Our AR audit services break down receivables by 30, 60, 90+ days, showing exactly how much cash is stuck and which claims can still be recovered.
Through focused medical billing audits, we uncover denial trends, coding errors, and payer issues so you know why claims are rejected and how much can be fixed.
Our medical billing audit services reveal hidden leaks like missed charges, underpayments, and workflow errors, each backed with clear data and proof.
As one of the trusted medical billing audit companies, we flag documentation gaps and compliance risks early, helping you avoid penalties and secure cleaner claims.
With our medical coding audit services, we review coding accuracy and documentation to cut denials, ensure compliance, and strengthen collections.
Our medical billing auditor team verifies payment postings against payer data, catching underpayments and mismatches that cost your practice money.
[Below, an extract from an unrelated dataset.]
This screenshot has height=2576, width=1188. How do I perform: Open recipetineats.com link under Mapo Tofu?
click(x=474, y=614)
We study your billing workflows to expose bottlenecks, outdated steps, and errors, giving you a clear path to faster and more reliable collections.
Our medical billing audits highlight which old claims remain collectible, often revealing tens of thousands sitting untouched in AR buckets.
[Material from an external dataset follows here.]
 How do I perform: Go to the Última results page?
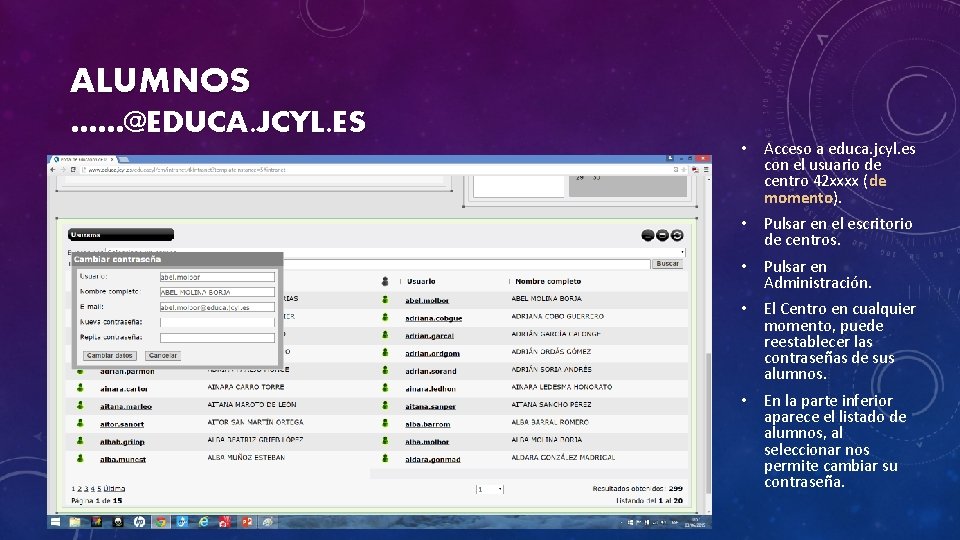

Medical practices deal with hundreds of claims, codes, and payer rules every single month. Without a structured approach, it’s easy to miss the small errors that quietly drain thousands of dollars from your revenue. That’s where a medical billing audit checklist comes in, it gives you a clear path to review every part of the billing process, from eligibility checks to AR follow-up.
We use detailed checklists to ensure accuracy and compliance at every stage. Our medical billing services are designed to uncover revenue leakage and strengthen the financial health of your practice.
Make sure claims follow each payer’s rules to avoid denials and delays.
Check patient coverage before submission to reduce claim rejections.
Verify coding accuracy and match documentation to ensure compliance.
Track unpaid claims at 30, 60, and 90+ days to recover revenue.
Identify denial trends and fix causes for smoother payment cycles.
Confirm timely submissions and accurate postings to prevent write-offs.